_Text shown_:
· · · · ·
Changes in Social Class
The social order in France began to shift in the latter half of the 1800s. Traditionally, there were three social classes in France:
- The First Estate consisted of the clergy
- The Second Estate was made up of the nobility
- The Third Estate included all people who were neither clergy members nor nobles.
While the First Estate was well defined, the Second Estate and Third Estate remained in flux. Members of the Third Estate who became wealthy enough could purchase titles and eventually integrate into the Second Estate. However, as the economic situation worsened, it became more difficult for wealthy members of the Third Estate to purchase land and titles. Conversely, nobles sometimes found themselves in possession of titles, but little wealth. This situation caused tensions between the social classes.
The Estates-General
In an effort to avert economic disaster, Louis XVI's ministers proposed a number of new taxes, including a tax on produce and a stamp duty. Louis XVI convened an Assembly of Notables in an effort to rally support for the taxes. The group not only refused to support the new taxes, they insisted that Louis XVI summon the Estates-General to seek approval on the tax plan.
The Estates-General was an assembly made up of representatives from all three of the estates. The group had been conceived by Philip IV during the Middle Ages as a way for the monarch to hear the opinions of the people. Over the years, the Estates-General was called to advise the king during tumultuous times. When Louis XVI assembled the Estates-General, it was the first time the group had been assembled since 1614.
Each of the three estates elected representatives to send to the Estates-General. In the past, the Third Estate had held little power and was often dominated by the representatives from the First Estate and the Second Estate. The social order had changed dramatically since the Estates-General had last met in 1615. The Third Estate was now populated with lawyers, business owners, and government officeholders who wanted their grievances heard. Abbe Emmanuel-Joseph Sieyes, a radical Catholic clergyman, believed that the Third Estate deserved more representation than the other two estates. The Third Estate comprised the largest percentage of people in France. Sieyes authored a pamphlet titled "What is the Third Estate?" that encouraged the Third Estate to examine the importance of their role in French society. With the support of Sieyes, the number of representatives to the Estates-General from the Third Estate was doubled, and Sieyes was named deputy of the Third Estate. The Third Estate was now in a position of power.
The National Assembly
In May of 1789, the Estates-General met at Versailles. Under Sieyes' leadership, the Third Estate representatives quickly declared themselves the National Assembly. Louis XVI did not approve of the National Assembly and refused to allow the members to enter Versailles. Disgusted by the king's efforts to ban the National Assembly from the Estates-General, a number of clergy members from the First Estate as well as some forward-thinking nobles from the Second Estate left to join the National Assembly.
On June 20, 1789, the National Assembly convened their own meeting at a nearby tennis court. The members pledged an oath to remain united until they had drafted a constitution for France. The Tennis Court Oath, as it came to be known, is considered the start of the French Revolution. Louis XVI was aware that his power was slipping away. On June 27, in an effort to stave off revolution, Louis XVI directed the First Estate and the Second Estate to join the National Assembly.
· · · · ·
_Material_:

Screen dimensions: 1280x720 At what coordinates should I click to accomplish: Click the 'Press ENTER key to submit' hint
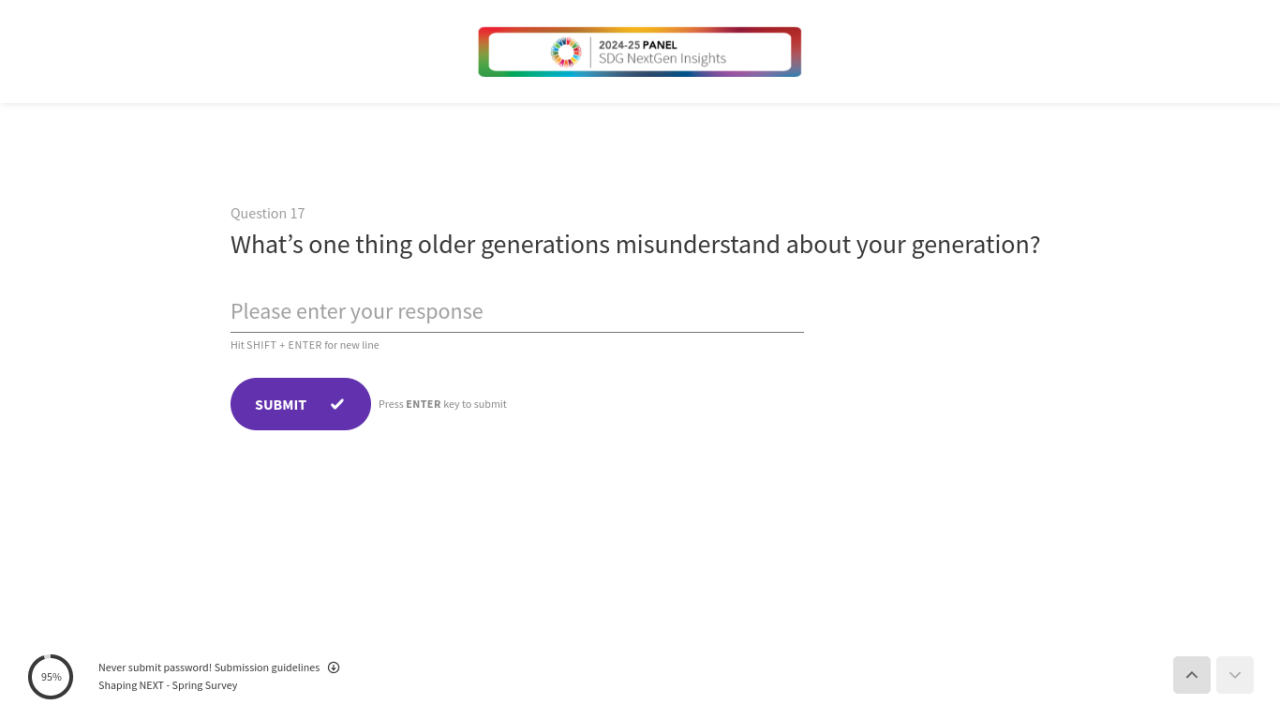[x=442, y=404]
· · · · ·
_Task_:
According to the text on the French Revolution, where did the National Assembly hold its own meeting on June 20, 1789?

_Answer for this exercise_:
At a nearby tennis court.